Thank you. Everyone i’ve talked to has said “I dont really know, we just install the bigger one usually as its only a small cost more”.
Running 2 alternators to it was just going to be using a power post to bridge both alternators then a single connections to the input on the ArgoFET.
Having read/talked to more people, i have realized that the ArgoFET at the upper bound actually drops voltage more than anticipated(0.1v), not the end of the world, but not something i personally like so the FET is not going to be the ideal solution.
Both of my alternators are externally regulated(balmar 614 and a 618) so running them to handle charging the lithium isn’t a problem for me.
I also have a cerbo gx + smart shunts and a bunch of other victron gear onboard, I pulled the trigger on a 9amp DC-DC charger for the start battery so this will keep the battery topped up while alternator sources will go direct to the lithium bank.
I will be adding NC relay’s into the field wire on each of the regulators which will be connected to the cerbo GX that will cut the field when the SOC of the lithium is at 95% full. The regulators will be programmed so they should never hit the HVCO that I will set in the JK BMS’s. In theory if the cerbo fails to open the NC relay’s when SOC hits 95%, then the regulator programmed settings will be the failsafe at preventing over voltage and a BMS shutdown event so the alternators in theory will be protected.
@jordand it sounds like a good setup. Some lithium batteries with internal BMS have a “protection” facility so that when the battery reaches 100% full they disconnect and sit in a “protection float” mode.
Please consider that if you stop charging slightly earlier than 100% maybe the battery cell voltages may not equalise sufficiently and over time may not track as they should. I do not know this for sure but I would caution against not allowing the batteries to fully charge.
Both Balmar external regulators have temperature sensor inputs. I you use the Balmar external temperature sensors, from memory when they reach 100 degrees C, they reduce the alternator excitation current by 50% allowing the alternator to cool down a bit.

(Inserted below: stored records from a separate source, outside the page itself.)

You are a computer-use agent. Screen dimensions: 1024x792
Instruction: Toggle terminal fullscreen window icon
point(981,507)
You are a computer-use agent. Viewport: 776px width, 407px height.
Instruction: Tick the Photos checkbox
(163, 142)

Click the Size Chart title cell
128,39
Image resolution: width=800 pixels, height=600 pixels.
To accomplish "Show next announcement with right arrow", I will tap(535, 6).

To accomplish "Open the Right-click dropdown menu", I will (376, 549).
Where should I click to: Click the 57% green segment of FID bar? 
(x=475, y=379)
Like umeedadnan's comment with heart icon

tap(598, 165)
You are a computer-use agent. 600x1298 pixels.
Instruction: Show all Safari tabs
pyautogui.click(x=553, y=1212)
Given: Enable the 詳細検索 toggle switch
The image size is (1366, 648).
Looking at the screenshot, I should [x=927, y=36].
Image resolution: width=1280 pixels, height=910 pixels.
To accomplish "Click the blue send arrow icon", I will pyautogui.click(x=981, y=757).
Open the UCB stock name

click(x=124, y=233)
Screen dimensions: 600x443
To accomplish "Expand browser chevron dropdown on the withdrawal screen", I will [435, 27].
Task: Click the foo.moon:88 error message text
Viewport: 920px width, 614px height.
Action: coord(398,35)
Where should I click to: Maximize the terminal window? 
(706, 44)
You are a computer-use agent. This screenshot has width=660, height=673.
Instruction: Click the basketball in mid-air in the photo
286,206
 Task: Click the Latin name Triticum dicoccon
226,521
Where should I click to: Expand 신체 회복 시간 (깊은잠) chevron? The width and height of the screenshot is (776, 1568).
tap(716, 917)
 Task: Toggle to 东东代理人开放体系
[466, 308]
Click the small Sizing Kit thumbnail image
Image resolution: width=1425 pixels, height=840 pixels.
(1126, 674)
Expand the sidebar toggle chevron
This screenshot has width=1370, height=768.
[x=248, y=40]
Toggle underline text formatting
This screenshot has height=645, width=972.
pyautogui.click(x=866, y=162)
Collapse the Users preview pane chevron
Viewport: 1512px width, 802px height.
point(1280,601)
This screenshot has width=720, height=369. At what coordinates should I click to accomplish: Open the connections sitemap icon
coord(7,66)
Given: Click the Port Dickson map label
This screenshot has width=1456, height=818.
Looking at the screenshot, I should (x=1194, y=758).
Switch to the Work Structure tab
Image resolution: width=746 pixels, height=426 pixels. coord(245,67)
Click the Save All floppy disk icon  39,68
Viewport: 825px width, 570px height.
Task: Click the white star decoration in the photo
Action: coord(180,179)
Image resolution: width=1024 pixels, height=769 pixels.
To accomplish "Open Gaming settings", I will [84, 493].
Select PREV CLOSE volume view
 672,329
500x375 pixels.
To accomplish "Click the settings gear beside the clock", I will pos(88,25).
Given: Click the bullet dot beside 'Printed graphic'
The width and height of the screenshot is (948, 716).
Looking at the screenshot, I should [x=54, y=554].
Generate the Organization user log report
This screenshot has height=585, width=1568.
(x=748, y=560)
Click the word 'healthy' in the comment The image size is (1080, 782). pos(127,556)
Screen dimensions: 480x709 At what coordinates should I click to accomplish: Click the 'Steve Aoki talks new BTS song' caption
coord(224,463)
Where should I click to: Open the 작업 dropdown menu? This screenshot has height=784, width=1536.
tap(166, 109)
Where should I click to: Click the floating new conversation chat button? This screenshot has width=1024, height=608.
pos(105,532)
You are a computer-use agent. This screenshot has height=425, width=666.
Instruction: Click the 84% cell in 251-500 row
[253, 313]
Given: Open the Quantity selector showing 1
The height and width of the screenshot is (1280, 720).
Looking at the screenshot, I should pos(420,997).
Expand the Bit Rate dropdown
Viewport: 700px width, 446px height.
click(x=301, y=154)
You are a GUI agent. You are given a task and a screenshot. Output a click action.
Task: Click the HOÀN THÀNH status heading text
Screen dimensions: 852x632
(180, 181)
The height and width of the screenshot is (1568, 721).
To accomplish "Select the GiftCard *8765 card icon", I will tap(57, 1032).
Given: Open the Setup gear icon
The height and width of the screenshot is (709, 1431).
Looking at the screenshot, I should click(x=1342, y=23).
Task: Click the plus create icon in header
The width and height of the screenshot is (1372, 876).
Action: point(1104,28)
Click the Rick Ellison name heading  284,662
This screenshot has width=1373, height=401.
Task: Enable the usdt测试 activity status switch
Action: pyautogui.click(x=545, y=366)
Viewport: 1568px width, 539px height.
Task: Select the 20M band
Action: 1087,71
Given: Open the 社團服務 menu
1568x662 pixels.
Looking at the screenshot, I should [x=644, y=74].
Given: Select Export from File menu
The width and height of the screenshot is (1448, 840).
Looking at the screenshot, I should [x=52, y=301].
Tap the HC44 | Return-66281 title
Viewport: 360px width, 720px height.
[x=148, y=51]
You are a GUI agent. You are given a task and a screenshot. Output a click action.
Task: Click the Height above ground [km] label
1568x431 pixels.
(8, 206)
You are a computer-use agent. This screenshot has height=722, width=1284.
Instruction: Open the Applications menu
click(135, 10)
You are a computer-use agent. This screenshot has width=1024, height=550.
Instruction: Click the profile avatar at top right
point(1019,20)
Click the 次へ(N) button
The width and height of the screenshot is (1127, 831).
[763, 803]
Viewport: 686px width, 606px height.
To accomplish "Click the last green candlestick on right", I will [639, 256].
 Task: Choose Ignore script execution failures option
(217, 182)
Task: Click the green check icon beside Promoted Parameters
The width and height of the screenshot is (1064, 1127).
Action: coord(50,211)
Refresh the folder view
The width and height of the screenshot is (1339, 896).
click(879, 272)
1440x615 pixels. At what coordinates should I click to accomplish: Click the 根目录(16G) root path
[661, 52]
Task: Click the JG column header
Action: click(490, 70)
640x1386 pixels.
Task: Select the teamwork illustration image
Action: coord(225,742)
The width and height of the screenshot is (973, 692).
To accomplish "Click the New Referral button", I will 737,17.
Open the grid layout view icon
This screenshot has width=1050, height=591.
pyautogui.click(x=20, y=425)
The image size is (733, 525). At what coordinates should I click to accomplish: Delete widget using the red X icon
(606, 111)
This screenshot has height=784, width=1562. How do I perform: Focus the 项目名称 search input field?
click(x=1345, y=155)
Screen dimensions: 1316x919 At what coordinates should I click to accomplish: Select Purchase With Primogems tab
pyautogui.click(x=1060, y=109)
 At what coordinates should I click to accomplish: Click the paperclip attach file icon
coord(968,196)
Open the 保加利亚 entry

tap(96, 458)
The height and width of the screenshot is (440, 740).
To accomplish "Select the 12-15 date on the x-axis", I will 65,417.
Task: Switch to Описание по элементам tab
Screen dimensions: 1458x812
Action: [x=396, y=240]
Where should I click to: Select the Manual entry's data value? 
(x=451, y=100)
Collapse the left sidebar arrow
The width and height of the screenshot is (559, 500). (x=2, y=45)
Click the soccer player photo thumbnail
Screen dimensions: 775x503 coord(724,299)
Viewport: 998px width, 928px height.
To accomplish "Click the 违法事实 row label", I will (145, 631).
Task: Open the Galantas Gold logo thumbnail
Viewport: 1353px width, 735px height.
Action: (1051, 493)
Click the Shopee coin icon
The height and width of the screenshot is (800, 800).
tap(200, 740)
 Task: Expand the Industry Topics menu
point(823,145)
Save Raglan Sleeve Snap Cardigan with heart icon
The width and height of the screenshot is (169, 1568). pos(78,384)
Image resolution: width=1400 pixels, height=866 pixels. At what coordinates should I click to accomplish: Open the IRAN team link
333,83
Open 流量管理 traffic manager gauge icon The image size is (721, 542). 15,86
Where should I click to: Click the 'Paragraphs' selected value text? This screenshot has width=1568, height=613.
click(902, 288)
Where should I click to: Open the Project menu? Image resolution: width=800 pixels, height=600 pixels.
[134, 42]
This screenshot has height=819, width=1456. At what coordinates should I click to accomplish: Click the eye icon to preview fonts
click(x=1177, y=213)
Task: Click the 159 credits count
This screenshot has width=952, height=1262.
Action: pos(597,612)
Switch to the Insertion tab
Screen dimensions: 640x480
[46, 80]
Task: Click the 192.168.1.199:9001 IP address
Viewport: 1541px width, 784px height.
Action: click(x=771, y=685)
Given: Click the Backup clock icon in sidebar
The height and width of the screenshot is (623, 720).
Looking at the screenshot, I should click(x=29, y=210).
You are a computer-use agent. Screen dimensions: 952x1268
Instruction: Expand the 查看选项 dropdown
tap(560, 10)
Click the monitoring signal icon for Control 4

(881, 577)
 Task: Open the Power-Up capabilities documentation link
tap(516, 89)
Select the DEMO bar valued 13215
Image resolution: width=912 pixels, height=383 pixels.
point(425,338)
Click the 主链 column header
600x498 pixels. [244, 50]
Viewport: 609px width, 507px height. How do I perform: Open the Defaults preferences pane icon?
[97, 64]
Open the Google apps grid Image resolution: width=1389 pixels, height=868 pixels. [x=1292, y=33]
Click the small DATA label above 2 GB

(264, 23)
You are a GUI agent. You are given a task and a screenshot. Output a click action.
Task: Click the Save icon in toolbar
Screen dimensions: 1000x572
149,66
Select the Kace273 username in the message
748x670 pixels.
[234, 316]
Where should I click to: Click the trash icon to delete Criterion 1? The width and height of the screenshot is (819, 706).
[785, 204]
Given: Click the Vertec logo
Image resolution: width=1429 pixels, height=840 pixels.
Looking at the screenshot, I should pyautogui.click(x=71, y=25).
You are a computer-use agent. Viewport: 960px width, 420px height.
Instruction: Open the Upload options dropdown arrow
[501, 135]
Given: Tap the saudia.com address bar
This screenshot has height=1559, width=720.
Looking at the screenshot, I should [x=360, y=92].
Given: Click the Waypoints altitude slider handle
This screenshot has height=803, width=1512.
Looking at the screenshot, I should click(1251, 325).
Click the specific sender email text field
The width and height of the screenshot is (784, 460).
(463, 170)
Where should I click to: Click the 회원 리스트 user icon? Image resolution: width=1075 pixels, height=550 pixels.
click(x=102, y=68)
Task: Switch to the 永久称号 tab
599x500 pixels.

I understand your concern that the batteries can open circuit and cause some concern to the alternators but at that stage they have reduced charging current to practically zero, so the alternators are not fully excited, and you still have the load of the vessel (and the DC-DC charger) on the alternator output. It is quite different to having a high charge current from the alternator and instantly open circuiting the output of the alternator. I dont think the alternators will be damaged by the open circuiting of the batteries by the BMS for that reason.
I would simply let the batteries charge to 100%, allow them to protect themselves if that happens, use the DC-DC charger for the start battery and live happily ever after.
I would use the Smartshunt as the “Battery Monitor” and not use DVCC if you are not quite 100% sure how the batteries will react or the BMS will report. One of the issues with using the Smartshunt as the Battery Monitor if you only intend to let the batteries reach 95% charge is the Smartshunt will never “Sync” to 100% and that will allow the reading of SOC to drift over time so eventually it will be very inaccurate. The reason is the Smartshunt measures the terminal voltage of the battery, measures the current and deems the battery 100% full when the battery voltage is as specified (Charged Voltage) and charge current is low (Tail Current). At that stage the SOC is reset to 100% so that is the datum point for that charge cycle. If the tail current never gets to a low value that reset will never happen and the SOC will drift from reality depending upon settings of battery efficiency and Peukert value.
Another reason for using the Smartshunt as the battery monitor is the battery BMS will report its internal voltage but when it goes into “Protect Float” mode it disconnects from the actual terminals of the battery. You could have 14 volts on the terminals but have the BMS telling you the terminal voltage is 13.3v. That could be very confusing unless you are aware of the situation.